**Given passage:**

Say we have a harvested species (mule deer, elk, rainbow trout or a commercially important marine fish species). Assume it shows logistic population growth.  That takes us back to Eqn. 5.1 and Fig. 6.1 -- look back at Fig. 6.1 to see what the plot of dN/dt as a function of N looks like. The dN/dt (assuming r is positive) will lead to positive growth for 0 < N < K. Then we will take away animals (H) by harvesting them in various ways -- constant harvest, linearly increasing harvest and sigmoid harvest.

Eqn 25.1                                  Eqn 25.1 (= Eqn 5.1)

Your first reaction to the idea of plotting logistic growth may still be to think of a sigmoid curve. Remember, however, that the sigmoid curve is a plot of N(t) against t, the solution of the differential equation Eqn 25.1. Here we want to plot dN/dt itself against population size (N). When N is very small, dN/dt will be small. When N is large (nearing K) dN/dt will also be small. dN/dt reaches its maximum at K/2. The result is the concave down parabola shown in Fig. 25.1 (look back at Lecture 6 notes).

Fig. 25.1

Fig. 25.1. Population growth rate, dN/dt,  of a harvested species (green curve, similar to the curve of Fig. 6.1) as a function of the population size of the harvested species (N, on the X-axis), based on the logistic equation (Eqn 5.1 and Eqn 25.1). The straight red horizontal line represents a constant harvest number (Hc) that does not vary with density -- regardless of the size of the harvested population, the harvest will be 40 animals per unit time. The harvested species can maintain or increase its numbers only over the range of values where the green humped curve equals or exceeds the red line (in this case, for N between 200 and 800). We can find the value of N that yields maximum growth by taking the derivative of the right-hand side of Eqn 25.1 (I put that as a " question to ponder" in Lecture 5).
Parameter values: r = 0.25, K=1,000, Hc = 40.

Warning. In the graph above it is important to keep in mind what it is we are plotting. These are not phase plots (N1 vs. N2) with isoclines. We don't have two-dimensional starting points. All the possible points lie along the two curves (the curves represent functions -- functions can have only one X-value per Y-value and vice versa, something that wasn't true of the phase plots, especially Lotka-Volterra predator-prey phase plots like that of Fig. 21.1. We won't have vector sum arrows the way we did in the previous predator-prey models.

The effects of different kinds of harvest functions

First harvest scenario -- constant harvest (Hc).   Our goal will be to assess the impact on the dynamics of the harvested species caused by three different harvest functions (constant, linear and sigmoid). One of the ways we will do that is by plotting the net change as a function of N. (Addition of animals to the harvested population via logistic growth, minus the harvest, denoted mathematically as dN/dt - H)
Fig. 25.2 is the plot of net change in the harvested species under the constant harvest function of Fig. 25.1.

Fig. 25.2
Fig. 25.2. Net change (difference between dN/dt and H) in a harvested species under the fixed harvest, Hc,  of Fig. 25.1.  Note that net population growth (logistic growth minus harvest) is negative for N > 800 and N < 200.  This means that we have two equilibrium points (places where dN/dt = 0) just as we did for the "double-cross" case under the interspecific competition model.  One of theses equilibria (at N = 800) is a locally stable equilibrium point (values of N > 800 will decrease to 800, while values of 200 <  N < 800 will increase toward 800.  The other equilibrium point (at N = 200) is unstable -- values > 200 will move away toward 800, while values < 200 will move away toward 0.  Maximal addition of animals under logistic growth alone was 60, but we are harvesting 40, so the net addition is 20.   This curve has the same shape as that of Fig. 25.1 because all we have done is "pull" the green curve down by 40 at every point.

[Entries for locating text and elements]
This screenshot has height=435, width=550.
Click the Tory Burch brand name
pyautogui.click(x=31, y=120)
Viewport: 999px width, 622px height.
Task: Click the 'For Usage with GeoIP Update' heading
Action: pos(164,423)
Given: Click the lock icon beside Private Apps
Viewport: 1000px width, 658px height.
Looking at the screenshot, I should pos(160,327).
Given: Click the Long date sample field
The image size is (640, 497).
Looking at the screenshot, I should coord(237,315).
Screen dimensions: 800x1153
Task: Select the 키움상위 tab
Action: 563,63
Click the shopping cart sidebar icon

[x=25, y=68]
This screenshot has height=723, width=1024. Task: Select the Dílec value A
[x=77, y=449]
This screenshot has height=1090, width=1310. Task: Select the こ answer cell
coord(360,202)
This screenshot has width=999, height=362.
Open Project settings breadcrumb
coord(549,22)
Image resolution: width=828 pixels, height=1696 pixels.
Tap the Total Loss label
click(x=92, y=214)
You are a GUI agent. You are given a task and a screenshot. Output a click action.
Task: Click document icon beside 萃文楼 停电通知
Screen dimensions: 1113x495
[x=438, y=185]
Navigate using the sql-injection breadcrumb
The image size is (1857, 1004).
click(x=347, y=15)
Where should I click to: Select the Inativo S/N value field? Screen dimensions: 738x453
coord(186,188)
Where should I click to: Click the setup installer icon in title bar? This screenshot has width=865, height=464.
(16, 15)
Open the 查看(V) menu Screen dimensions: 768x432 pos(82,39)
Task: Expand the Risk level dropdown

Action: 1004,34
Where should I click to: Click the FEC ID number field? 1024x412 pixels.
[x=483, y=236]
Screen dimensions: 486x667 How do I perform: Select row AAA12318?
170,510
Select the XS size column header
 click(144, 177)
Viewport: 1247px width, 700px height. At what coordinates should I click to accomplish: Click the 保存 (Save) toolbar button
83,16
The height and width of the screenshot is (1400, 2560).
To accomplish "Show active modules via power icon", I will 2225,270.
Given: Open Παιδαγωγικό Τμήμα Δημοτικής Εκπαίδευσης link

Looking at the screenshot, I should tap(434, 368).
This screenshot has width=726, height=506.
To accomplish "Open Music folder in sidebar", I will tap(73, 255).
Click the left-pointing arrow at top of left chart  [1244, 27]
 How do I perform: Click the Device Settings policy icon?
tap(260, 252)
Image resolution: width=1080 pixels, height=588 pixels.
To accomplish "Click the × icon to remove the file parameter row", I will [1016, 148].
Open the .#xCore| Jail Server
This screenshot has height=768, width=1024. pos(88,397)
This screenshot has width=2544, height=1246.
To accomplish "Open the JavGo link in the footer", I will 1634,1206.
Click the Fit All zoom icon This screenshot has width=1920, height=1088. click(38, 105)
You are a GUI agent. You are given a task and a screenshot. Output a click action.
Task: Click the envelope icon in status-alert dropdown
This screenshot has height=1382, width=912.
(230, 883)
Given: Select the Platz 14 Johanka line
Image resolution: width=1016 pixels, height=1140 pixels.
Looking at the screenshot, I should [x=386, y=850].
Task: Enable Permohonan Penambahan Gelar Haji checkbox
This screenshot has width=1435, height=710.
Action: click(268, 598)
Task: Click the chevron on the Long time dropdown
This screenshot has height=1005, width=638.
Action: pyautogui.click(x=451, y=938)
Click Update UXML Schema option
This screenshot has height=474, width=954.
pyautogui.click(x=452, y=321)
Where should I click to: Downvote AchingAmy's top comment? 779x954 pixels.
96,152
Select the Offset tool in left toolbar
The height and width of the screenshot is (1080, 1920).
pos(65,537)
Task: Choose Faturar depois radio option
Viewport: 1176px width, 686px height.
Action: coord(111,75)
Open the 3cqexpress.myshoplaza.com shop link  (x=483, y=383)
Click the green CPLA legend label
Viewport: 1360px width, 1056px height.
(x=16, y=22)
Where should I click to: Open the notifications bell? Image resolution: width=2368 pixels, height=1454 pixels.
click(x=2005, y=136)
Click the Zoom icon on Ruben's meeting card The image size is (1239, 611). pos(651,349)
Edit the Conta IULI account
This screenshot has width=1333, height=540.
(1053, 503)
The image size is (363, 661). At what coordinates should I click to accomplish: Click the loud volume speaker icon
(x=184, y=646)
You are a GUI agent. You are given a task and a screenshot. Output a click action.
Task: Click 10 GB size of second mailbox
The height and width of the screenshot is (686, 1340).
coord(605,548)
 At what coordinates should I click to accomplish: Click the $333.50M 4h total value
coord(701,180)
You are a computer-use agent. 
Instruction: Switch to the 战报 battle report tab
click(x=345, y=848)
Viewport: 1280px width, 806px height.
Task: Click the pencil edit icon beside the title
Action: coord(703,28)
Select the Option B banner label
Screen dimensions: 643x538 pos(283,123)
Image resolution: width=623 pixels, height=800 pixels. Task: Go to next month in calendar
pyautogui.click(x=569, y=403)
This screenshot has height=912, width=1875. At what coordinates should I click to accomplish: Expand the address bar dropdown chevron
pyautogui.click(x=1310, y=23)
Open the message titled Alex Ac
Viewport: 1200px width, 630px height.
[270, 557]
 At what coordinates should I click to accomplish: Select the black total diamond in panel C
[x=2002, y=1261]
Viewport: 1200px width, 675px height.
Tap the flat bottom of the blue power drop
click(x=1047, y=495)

**Set task 1:**
Translate this sentence from the passage on harvested species into Spanish: "The harvested species can maintain or increase its numbers only over the range of values where the green humped curve equals or exceeds the red line (in this case, for N between 200 and 800)."
**Set task 2:**
Take the passage on harvested species further from its final sentence, in the same instructional register.

**Exercise output 1:**
La especie cosechada puede mantener o aumentar su número solo en el intervalo de valores en que la curva verde en forma de joroba iguala o supera la línea roja (en este caso, para N entre 200 y 800).

**Exercise output 2:**
Net growth is positive only for values of N between 200 and 800. What does that mean for dynamics, equilibria and stability? Above N = 800 the population will have a net growth rate that is negative -- it will decline. Between 200 and 800 growth will be positive -- the population will increase toward the stable equilibrium (we will call it N*) at 800. Below 200, the population will decline.  Just above 200, the population will increase toward N*.  The value of N = 200 is therefore an unstable equilibrium (population moves away from it, either upward or downward).  We will call this unstable equilibrium  N'.   Note also that a constant harvest of 40 animals per unit time (Hc) has decreased the stable equilibrium from K = 1,000 to N* = 800.

Second harvest scenario -- linearly increasing harvest, Hl.
Now let's change the harvest function, so that it responds to increasing population size of the harvested species. That is plotted as the dashed upward line in Fig. 25.3.

Fig. 25.3.  Population growth rate of a harvested species (solid curve, Y-axis values) as a function of population size (N), based on the logistic equation (Eqn 5.1 and Eqn 25.1). The dashed line represents a linear harvest number (Hl). The harvested species can maintain or increase its numbers only over the range of values where the solid curve equals or exceeds the dashed line (in this case, for N between 0 and approximately 680).
Parameter values: r = 0.25, K=1,000, H = 0.08N.

Now let's examine the net change in N.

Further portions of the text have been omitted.